# Linear Models
This notebook compares regression in C results to those from scipy and statsmodels for linear models. This includes both real-valued and complex-valued data.

First define some functions that will help do the comparisons.



In [1]:
from regressioninc.linear.models import OLS, WLS, MEstimator
from scipy.linalg import lstsq
import statsmodels.api as sm
import pandas as pd


def tabulate_comparison(rinc_params, compare_params):
    """Tabulate the comparison of estimated parameters"""
    diff = rinc_params - compare_params
    data = {}
    for ip in range(rinc_params.size):
        data[f"param {ip + 1}"] = [rinc_params[ip], compare_params[ip], diff[ip]]
    df = pd.DataFrame(data=data, index=["Regression in C", "Comparison", "Difference"])
    return df


def add_actual(df, real_params, intercept=None):
    """Add the actual parameters to the tabulation"""
    if intercept is not None:
        real_params = list(real_params) + [intercept]
    data = {f"param {ip + 1}": real_params[ip] for ip in range(len(real_params))}
    df_actual = pd.DataFrame(data=data, index=["Actual"])
    return pd.concat((df_actual, df))


def compare_ols(X, y):
    """Return parameters from regressioninc and scipy"""
    # regression in C
    rinc_model = OLS()
    rinc_model.fit(X, y)
    rinc_params = rinc_model.estimate.params
    # scipy
    scipy_params, _residues, _rank, _s = lstsq(X, y)
    return tabulate_comparison(rinc_params, scipy_params)
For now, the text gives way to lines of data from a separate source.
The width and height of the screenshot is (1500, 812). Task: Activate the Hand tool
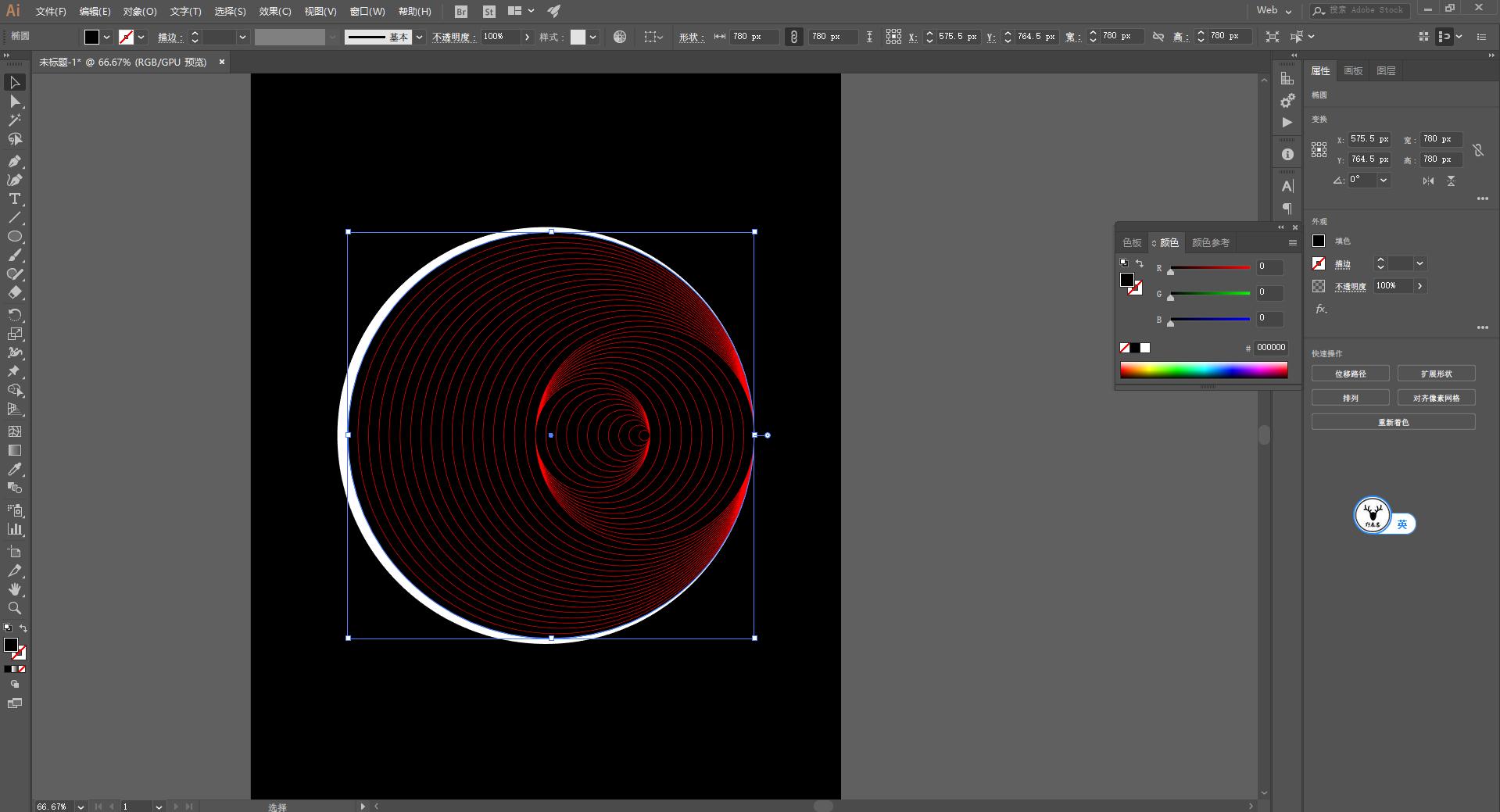click(x=14, y=589)
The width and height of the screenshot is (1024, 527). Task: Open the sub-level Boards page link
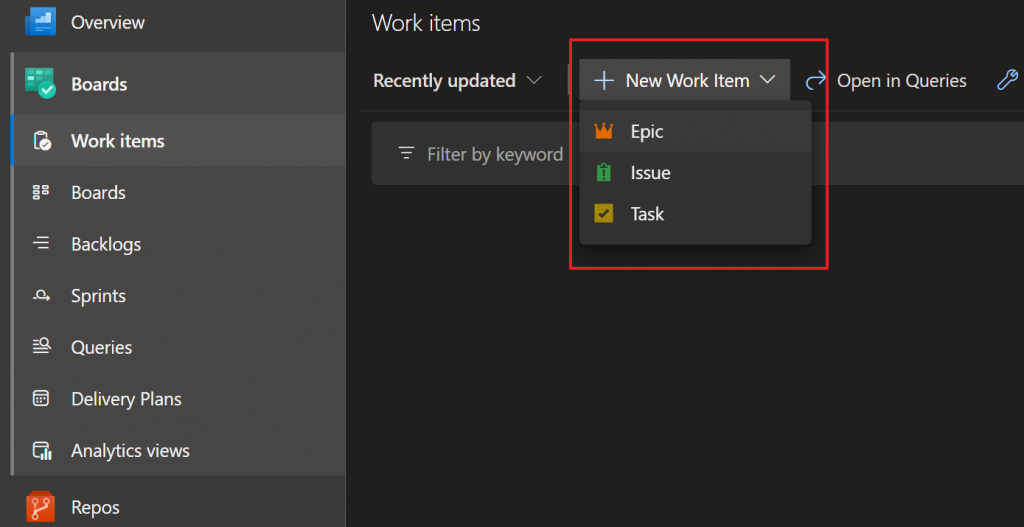click(x=98, y=193)
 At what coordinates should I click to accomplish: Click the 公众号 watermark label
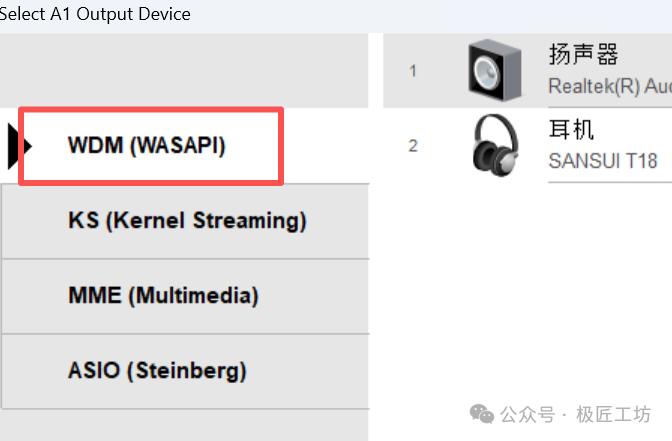pos(527,414)
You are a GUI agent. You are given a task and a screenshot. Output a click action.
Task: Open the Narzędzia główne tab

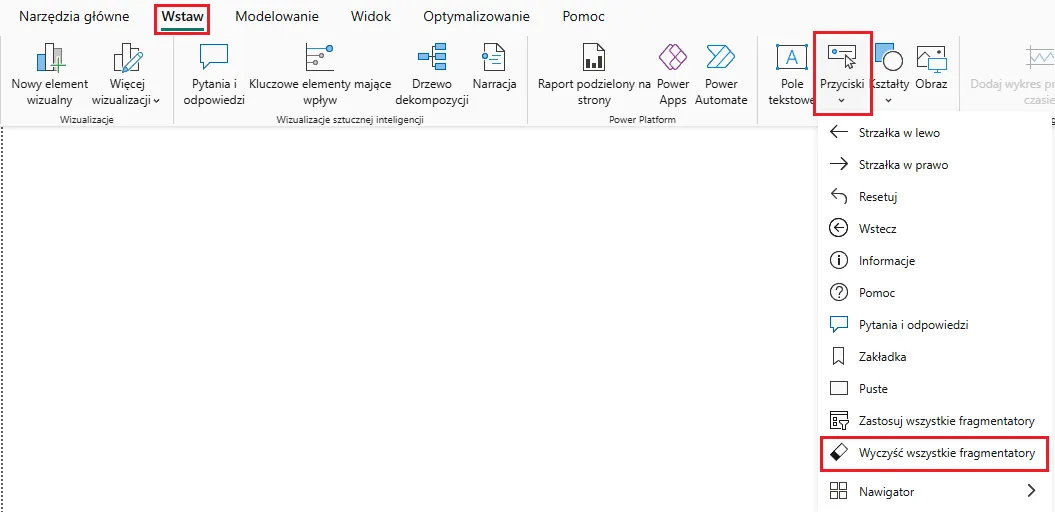pos(74,17)
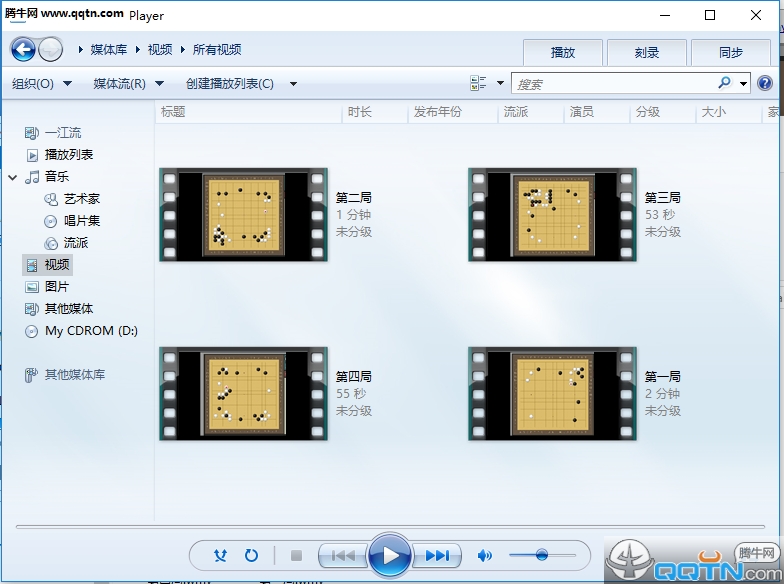Image resolution: width=784 pixels, height=584 pixels.
Task: Open My CDROM (D:) in sidebar
Action: point(91,331)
def compare_wls(X, y, weights):
    """Return parameters from regressionc and statsmodels"""
    # regression in C
    rinc_model = WLS()
    rinc_model.fit(X, y, weights=weights)
    rinc_params = rinc_model.estimate.params
    # statsmodels
    sm_wls = sm.WLS(y, X, weights=weights)
    wls_results = sm_wls.fit()
    return tabulate_comparison(rinc_params, wls_results.params)


def compare_m_estimate(X, y, M1):
    """Return parameters from regressioninc and statsmodels"""
    rinc_model = MEstimator(warm_start=True)
    rinc_model.fit(X, y, M=M1)
    rinc_estimate_1 = rinc_model.estimate.params
    # statsmodels
    sm_rlm = sm.RLM(y, X, M=M1)
    rlm_result = sm_rlm.fit(maxiter=50, tol=1e-8, scale_est="mad", conv="sresid")
    sm_rlm_1 = rlm_result.params
    return tabulate_comparison(rinc_estimate_1, sm_rlm_1)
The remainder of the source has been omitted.